Thanks for the earth mover paper - I'm certain I've read it in the past but slipped my mind.

That is disappointing that the warm start doesn't seem to provide much improvement for convergence.

I'd love to contribute code at 'some point in the future' - no idea when I might get to it,.

Yeah, actually it does provide 2~4x speedup when reaching 10% accuracy than the benchmark, but normally when we use solver we want accuracy(exploitability) to be below 1%, where the warmup version basically show no advantage under this situation. It still would still look good on a paper though.

About abstraction I'm not sure whether to implement it or not, I get opinions from pro players says that they don't use abstraction because it would not reach the accuracy they want. That's also what I observe when doing the warmup experiment, the abstracted version of cfr can't improve when it's reaching 10% accuracy (and that's part of the reason why I only use it to warmup), which is fatal for a solver.

When you are ready I'd love to see more ideas and/or even code.

brewer-b commented 3 years ago

Noam Brown has a paper on warm starting. It isn't enough to simply start with a better initial strategy. You need to try to set the regrets as if it had already done the iterations to reach that point.

I don't think that it is a good use of time to implement. If you are running cfr for 2000 iterations and can skip 10 iterations by warm starting, it's only a 0.5% speedup.

bupticybee commented 3 years ago

Noam Brown has a paper on warm starting. It isn't enough to simply start with a better initial strategy. You need to try to set the regrets as if it had already done the iterations to reach that point.

I don't think that it is a good use of time to implement. If you are running cfr for 2000 iterations and can skip 10 iterations by warm starting, it's only a 0.5% speedup.

I am aware of that paper and the code contains the logic where regrets is set to as if has done the iteration. I use card abstraction + MCCFR to quickly get the initial strategy with regrets, which will push the accuracy to 10% very quickly, and then broadcast the regrets to individual info set and do full discount-cfr.

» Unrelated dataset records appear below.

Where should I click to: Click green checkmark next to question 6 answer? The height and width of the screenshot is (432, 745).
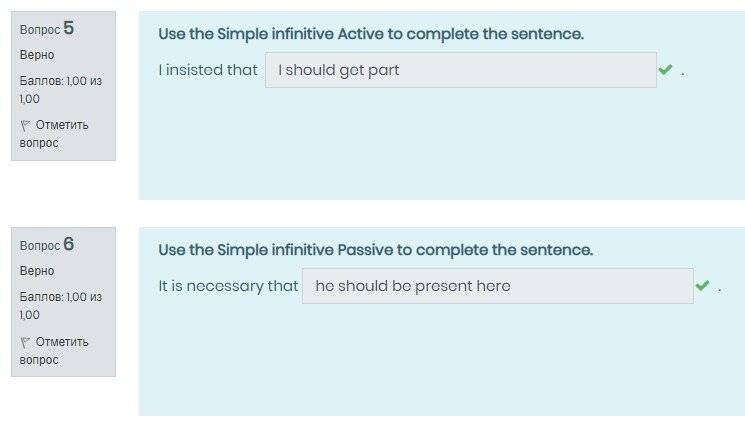(x=702, y=286)
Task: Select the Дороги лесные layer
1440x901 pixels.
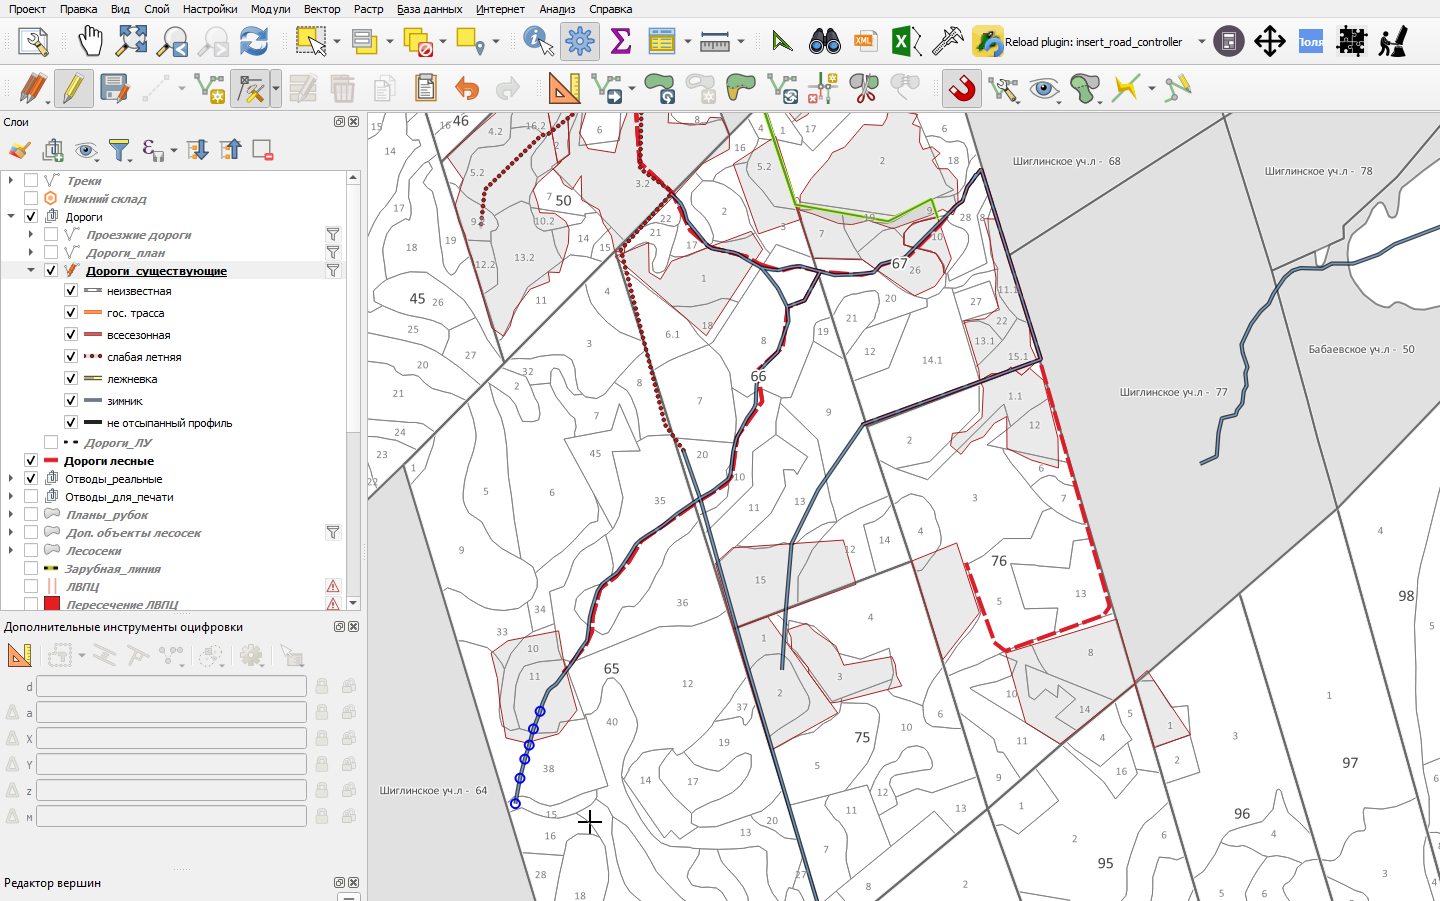Action: pos(109,461)
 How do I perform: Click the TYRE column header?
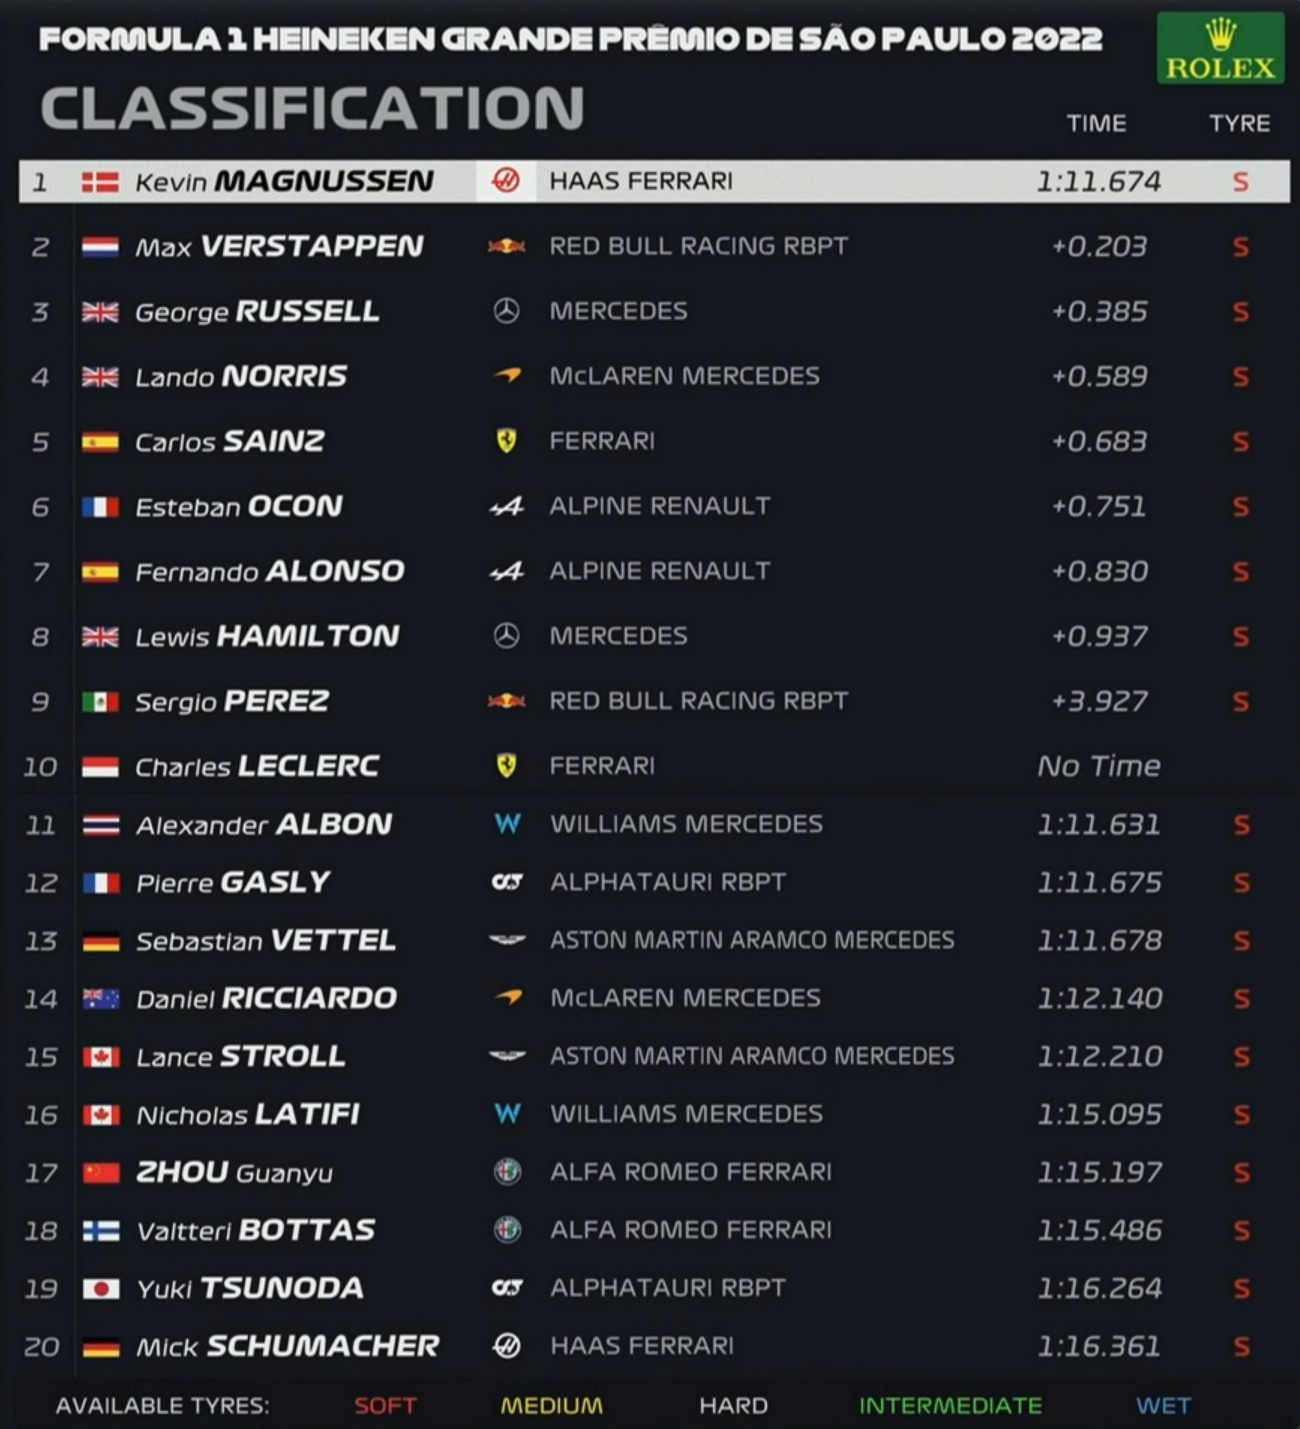tap(1239, 123)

And from my experiments if solve to 0.5% takes 200 iterations, warmup would propably skip like 50 to 70 iterations. When solve to 10% accuracy, warmup is 2x~5x quicker. However when solve to accuracy like 0.5%, the time of benchmark and warmup takes almost same amount of time, the speed advantage of warmup disappears, it converges slower in the later CFR rounds. Warmup just is not good enough for solver environment, at least from what I have seen.

And BTW, don't believe everything they say on the paper.